ORCH-1.32 — KG-Governed Agent Swarm¶

Assimilated from Kimi K2.6 Agent Swarm (Moonshot AI) — the three swarm guides + PARL (arXiv 2602.02276) and Mooncake (arXiv 2407.00079). Extends ORCH-1.8 (Parallel Engine), ORCH-1.1 (Planner), ORCH-1.27 (model-role routing).

Premise¶

Kimi's swarm decomposes one goal into a dependency graph, runs up to 300 sub-agents in dependency-ordered parallel waves, and synthesizes one deliverable — but it is a black-box trained behavior (PARL-RL'd orchestrator, Mooncake KV-disaggregated serving). agent-utilities already had the engine for this (ParallelEngine — topological_generations waves + asyncio.gather + CognitiveScheduler + RLM synthesis + UsageGuard cost caps + HITL approval). ORCH-1.32 adds the governance and quality deltas Kimi's opaque model gets for free, so the swarm is transparent, KG-grounded, and verifiable — the way it surpasses a trained black box.

The seven deltas (SWARM-1…7)¶

	Delta	Where
SWARM-1	One-shot `graph_orchestrate(action="swarm")` — a one-line goal → `Planner.decompose` → `ExecutionManifest.from_graph_plan` → `ParallelEngine.execute` → verify → synthesize → single deliverable.
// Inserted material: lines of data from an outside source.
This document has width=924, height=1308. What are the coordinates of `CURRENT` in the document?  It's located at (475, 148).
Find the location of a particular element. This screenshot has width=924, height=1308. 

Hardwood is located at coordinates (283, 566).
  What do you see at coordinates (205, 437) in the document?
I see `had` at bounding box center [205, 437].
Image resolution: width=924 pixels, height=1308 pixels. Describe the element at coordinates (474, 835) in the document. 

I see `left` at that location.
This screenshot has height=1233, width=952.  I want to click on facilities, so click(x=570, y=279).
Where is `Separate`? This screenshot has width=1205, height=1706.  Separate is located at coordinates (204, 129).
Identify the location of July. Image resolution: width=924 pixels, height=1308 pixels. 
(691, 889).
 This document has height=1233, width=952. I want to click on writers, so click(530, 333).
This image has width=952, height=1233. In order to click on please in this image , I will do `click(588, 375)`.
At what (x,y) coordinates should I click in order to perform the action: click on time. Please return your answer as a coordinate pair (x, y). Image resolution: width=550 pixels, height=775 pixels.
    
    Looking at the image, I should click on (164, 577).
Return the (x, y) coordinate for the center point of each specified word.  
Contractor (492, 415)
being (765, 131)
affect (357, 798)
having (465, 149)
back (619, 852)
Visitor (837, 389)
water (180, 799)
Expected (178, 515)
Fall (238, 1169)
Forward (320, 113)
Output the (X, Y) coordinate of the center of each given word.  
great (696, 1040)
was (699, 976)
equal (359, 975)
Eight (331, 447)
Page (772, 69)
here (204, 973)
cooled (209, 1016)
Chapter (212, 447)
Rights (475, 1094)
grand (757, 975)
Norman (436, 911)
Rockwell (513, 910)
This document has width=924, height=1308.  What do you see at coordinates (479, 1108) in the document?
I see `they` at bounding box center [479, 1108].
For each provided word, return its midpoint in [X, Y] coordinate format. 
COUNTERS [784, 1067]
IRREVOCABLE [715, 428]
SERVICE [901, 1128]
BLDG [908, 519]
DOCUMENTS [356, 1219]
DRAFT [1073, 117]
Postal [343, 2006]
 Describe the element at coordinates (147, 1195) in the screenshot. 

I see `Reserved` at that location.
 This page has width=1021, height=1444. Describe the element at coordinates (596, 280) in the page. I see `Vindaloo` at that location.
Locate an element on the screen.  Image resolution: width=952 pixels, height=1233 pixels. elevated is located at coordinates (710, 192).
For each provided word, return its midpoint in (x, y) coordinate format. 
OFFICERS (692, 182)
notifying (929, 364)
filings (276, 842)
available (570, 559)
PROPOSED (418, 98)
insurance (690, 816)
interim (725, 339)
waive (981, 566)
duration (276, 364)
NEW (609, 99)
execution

Governance ON by default (`verify=True`, `max_retries=2`).	`mcp/kg_server.py`
SWARM-2	Planner→execute→verify loop — each leaf with `success_criteria` judged against it; failures get one bounded re-dispatch with the judge's feedback before assembly. "The loop only closes when something with real judgment signs off."	`parallel_engine._verify_and_redispatch`
SWARM-3	Critical-path metric — report the longest dependency chain (true wall-clock floor) + parallelism ratio, not raw wave count (the PARL insight: optimize critical steps, not total).	`parallel_engine._schedule_waves`
SWARM-4	Per-agent structured-output contract — `AgentSpec.output_schema` forces JSON; a violation is a soft failure (retried/quarantined) so prose never poisons synthesis (Kimi guardrail #3).	`parallel_engine.enforce_structured_output`
SWARM-5	Retry-with-backoff — per-agent (or manifest) `max_retries` with exponential backoff; recovers transient failures within a wave (distinct from the circuit breaker that disables chronic failures across waves).	`parallel_engine._run_one`
SWARM-6	Heterogeneous-model swarm (Claw Groups) — `AgentSpec.model_role` routes each agent to a model tier via ORCH-1.27 (reasoning vs bulk vs local) before the default fallback.	`parallel_engine.resolve_model_role`
SWARM-7	Scale telemetry — per-wave cost/latency/success + critical-path/parallelism surfaced on `ExecutionResult.telemetry`; concurrency ceiling tunable toward the 300/4,000 envelope under `UsageGuard`.	`parallel_engine.execute`

SWARM-8 (native PDF/PPT/Excel/web rendering) is deferred to an ECO-4 ecosystem peripheral.

What we deliberately did NOT adopt¶

PARL training / Mooncake serving — model + infra layers; we orchestrate hosted pydantic-ai agents, not train K2.6 or run vLLM. Our decomposition is Planner/LLM-driven, not RL-optimized — a transparent + governed trade vs. trained + opaque.
"300 agents" is a ceiling, not a guarantee — SWARM-2's verify loop is the value, not the count.

Wiring (Wire-First)¶

graph_orchestrate(action="swarm") → Planner.decompose → ExecutionManifest.from_graph_plan → ParallelEngine.execute (waves → verify → synthesize). All engine deltas live on the single execute() path every caller (workflows/runner, orchestration/engine, agent_runner) already uses, so they apply everywhere, not just the new action. Verified by tests/unit/graph/test_orch_1_32_kg_governed_swarm.py (7 tests; engine integration with mocked LLM).

Success metrics¶

One prompt → synthesized, verified multi-part deliverable; KG-persisted run.
critical_path_length reflects the longest chain (wall-clock floor); parallelism_ratio > 1 when work is parallelizable.
100% of intermediate outputs schema-valid or quarantined; transient agent failures auto-recover.
% leaves passing success_criteria before assembly surfaced in result.verification.